Cities and states are making electric vehicles, or EVs, more affordable and practical through rebates and tax credits, as well as by building charging networks. The fossil fuel industry, however, is wary of such commitments to clean energy technologies. Backed heavily by the Koch brothers—who made their fortune in oil—far-right organizations, such as the American Legislative Exchange Council, or ALEC, are working with the fossil fuel industry to attack state EV incentives in state legislatures. While the fossil fuel industry has certainly never been a friend of EVs, its opposition to state and local incentives to promote EV adoption could be especially harmful now, as President Donald Trump and congressional Republicans threaten federal support for EV technology.
The need for financial incentives
EVs are a critical part of future transportation in the United States, and they are becoming more affordable and functional. EV prices drop as battery technology matures, and as battery range continues to increase, EVs are becoming a comparable commuting car. Prospective EV owners, however, still rely on financial incentives to make EVs an affordable choice. State and local financial incentives are therefore essential to expanding EV adoption—especially at a time when the Trump administration is unlikely to take federal action to get more EVs on the road.
For the past seven years, consumers have enjoyed a $7,500 federal income tax credit that has allowed them to purchase EVs at an affordable price. And at one point, nearly half of states offered financial incentives for EV purchases. Depending on the state, some drivers receive thousands of dollars in tax credits or rebates through a state program, and in others, drivers receive special benefits, such as car pool lane access or a utilities rebate.
The fossil fuel industry’s corporate interests, however, are leading attacks on state subsidies for EVs, promoting gasoline-powered vehicles. In Colorado, for example, the Koch brothers are backing a bill that would end tax credits for EVs. ALEC, a think tank financed by fossil fuel companies, is also backing the bill. The Koch-funded organization creates model legislation for states to use in crafting their own anti-EV bills. The Georgia legislature, for example, passed a bill with blatant similarities to ALEC’s model legislation, in an order that revoked the state’s $5,000 EV incentive tax credit and implemented a $200 EV registration fee. Following the fee implementation and tax credit repeal, Georgia saw an 80 percent drop in EV sales. Additionally, at a 2015 ALEC meeting, member legislators voted on a model state resolution that would discourage drivers from purchasing EVs.
Some state legislatures have simply let their incentives expire without renewal, including Illinois, Pennsylvania, and Tennessee. In other states, there is an active assault on EVs in the legislature. In March, Utah lawmakers voted to let the state’s tax credit expire. Additionally, since 2011, 10 states have implemented EV fees instead of offering incentives. These fees require EV owners to pay up to $200 when renewing their vehicle’s registration. Since the beginning of 2017, 10 additional states have introduced bills that require EV owners to pay fees. Lawmakers justify the fees by claiming they are in lieu of a gas tax for EV drivers.
Disincentivizing EVs will pull the plug on clean technology
Clean vehicle technology is not designed to raise revenue, but instead, it pushes the United States toward a more sustainable transportation system that neither pollutes the air nor depends on foreign oil markets. Instead of incentivizing drivers to purchase this clean technology, states are now punishing them with fees, and this has a chilling effect.
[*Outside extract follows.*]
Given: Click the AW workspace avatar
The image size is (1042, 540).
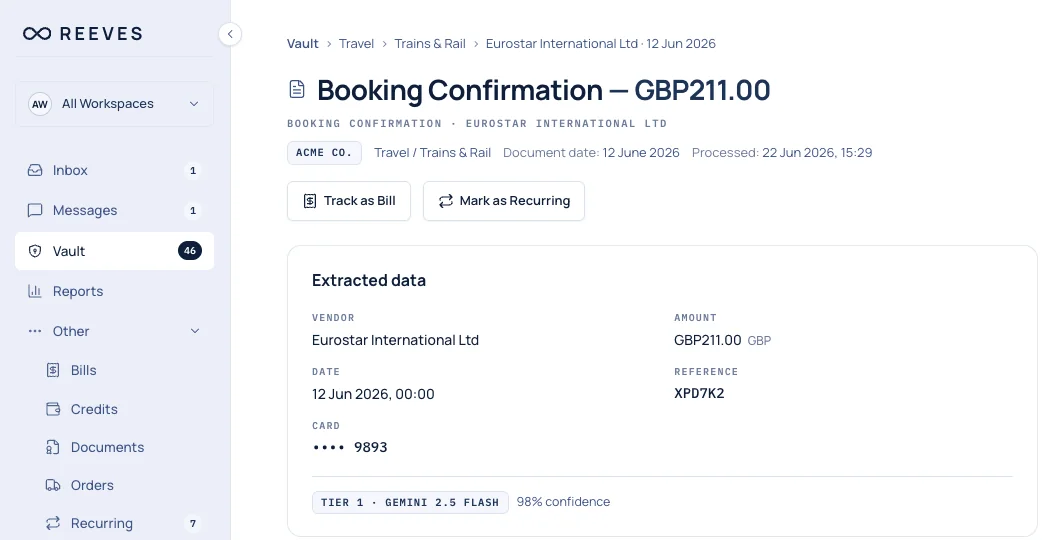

EV opponents have argued that the gas tax pays for road maintenance, and that by using alternative fuels, EV drivers are not paying for the roads they use. However, much more than the archaic gas tax pays for transportation infrastructure, and every taxpayer contributes, whether they drive or not, by paying income, sales, and property taxes. Some experts suggest that the gas tax is not effective or sufficient to fund transportation, and that as a country, the United States should shift to a mileage-based fee for all drivers. EV fees tie into an old way of thinking about funding transportation infrastructure, instead of effectively raising revenue or addressing congestion costs.
Imposing fees on EV owners while taking away their tax credits will put a damper on any momentum that EVs have gained in the vehicle market. By 2040, analysts predict that EVs could account for up to 35 percent of the market share, a huge increase from the approximately 1 percent market share that EVs currently occupy in the United States. However, the future of EVs in the U.S. vehicle market is far from guaranteed, and state incentives are critical to ensuring electric transportation has a future in the United States. Shifting to clean vehicles will help reduce pollution for everyone, but fossil fuel companies will lose money if fuel consumption drops. The Koch brothers and oil- and gas-funded groups such as ALEC have wielded their influence at the state level, pushing bills through state legislatures that make it more costly to own EVs.
While the fossil fuel industry might be satisfied with disappearing financial incentives for EVs, these vanishing policies will hinder critical efforts to get clean vehicles on the road. Without these incentives to help people afford EVs, clean, sustainable transportation will become merely a pipe dream.
Myriam Alexander-Kearns is a Policy Analyst on the Environment and Energy team at the Center for American Progress.